LA CONSIGNE:
Recopiez, s'il vous plaît, le passage du texte sur la betterave compris entre « Dans les grandes » et « billonnage + semis manuel. » inclus.

---------- TEXTE DU DOCUMENT

Dans les grandes exploitations, le semis doit être effectué au moyen d’un semoir de précision. Choix du pignon, du disque approprié, réglage de la boite de distance, du débit d’air sur un semoir pneumatique, permettent d’obtenir l’espacement entre graines sur la ligne de semis, compte tenu du peuplement et de l’écartement entre rangs choisis. En cas de semis en lignes jumelées, le réglage du semoir doit prévoir deux types d’écartement, un premier écartement E (par ex. de 50 cm) entre lignes de betterave et un second E’ (par ex. de 90 cm) entre les doubles lignes. Au Maroc, les séquences de préparation du sol pour la betterave les plus fréquentes (les mêmes utilisées dans cette expérience), sont de type:
– Labour profond CD ou CS + 1 ou 2 CC + billonnage + semis manuel.
– Labour profond CD ou CS + 1 ou 2 CC + semis mécanique.
– Labour profond CD ou CS + HR ou 2 HR + semis mécanique
Où CD désigne la charrue à disque, CS la charrue à socs, CC le Cover-crop, et HR la herse rotative.
Qu’elle soit sucrière ou fourragère, la betterave dispose d’un pouvoir puissant à prélever l’eau et les nutriments du sol. Si elle doit être produite en intercalaire, notamment avec de jeunes plants d’agrumes ou d’olivier, il faut prévenir les phénomènes de concurrence. Ceci sous-entend de semer soit loin du jeune plant lorsqu’on décide de semer sur le rang ou (ce qui est encore mieux) de ne semer que la bande située entre les rangs, en particulier en présence d’un verger avec une densité de jeunes arbres trop serrée de type 6×2 ou encore 6×1.5m fortement exposés à la concurrence. Eu égard aux recherches menées sur l’enracinement des agrumes et de l’olivier, le développement racinaire du jeune plant est d’environ 40-50 cm autour du tronc à la fin de la première année, 80-105 cm après deux ans, et 170-250 cm au bout de 3-4 ans, selon le type de sol, le porte greffe, les conditions générales du milieu, et surtout selon que l’on déplace ou non la rampe porte-goutteurs plus ou moins loin de la frondaison. En intercalaire, le nombre de lignes simples ou jumelées à semer, doit aussi prévoir le passage du tracteur pour les traitements aussi bien de la betterave que des jeunes arbres. Pour un verger d’olivier en intensif planté à 7m entre rangs, on sèmera 6-7 lignes simples selon que le tracteur est équipé ou non de roues étroites.

--------------------
---------- DONNÉES CI-DESSOUS

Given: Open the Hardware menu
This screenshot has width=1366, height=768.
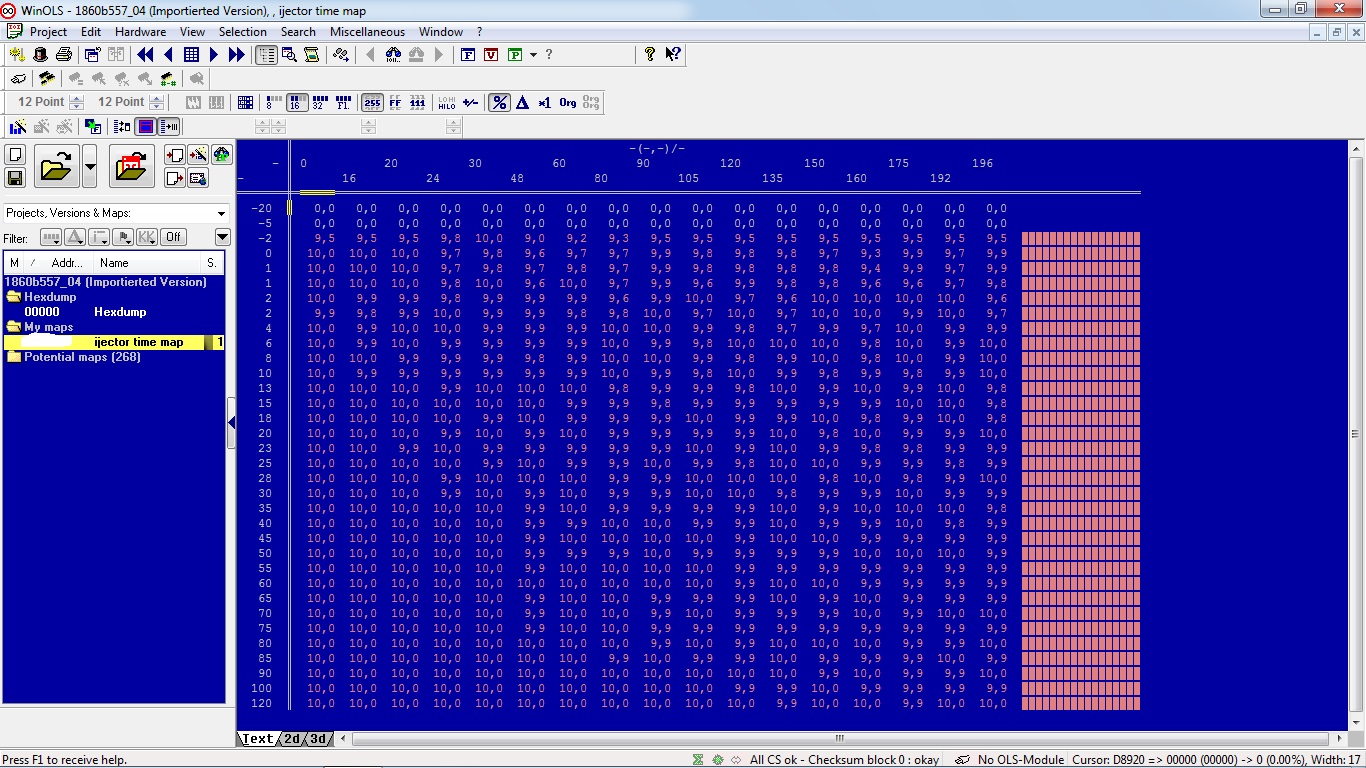Looking at the screenshot, I should coord(140,32).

--------------------

TÂCHE ACCOMPLIE:
Dans les grandes exploitations, le semis doit être effectué au moyen d’un semoir de précision. Choix du pignon, du disque approprié, réglage de la boite de distance, du débit d’air sur un semoir pneumatique, permettent d’obtenir l’espacement entre graines sur la ligne de semis, compte tenu du peuplement et de l’écartement entre rangs choisis. En cas de semis en lignes jumelées, le réglage du semoir doit prévoir deux types d’écartement, un premier écartement E (par ex. de 50 cm) entre lignes de betterave et un second E’ (par ex. de 90 cm) entre les doubles lignes. Au Maroc, les séquences de préparation du sol pour la betterave les plus fréquentes (les mêmes utilisées dans cette expérience), sont de type:
– Labour profond CD ou CS + 1 ou 2 CC + billonnage + semis manuel.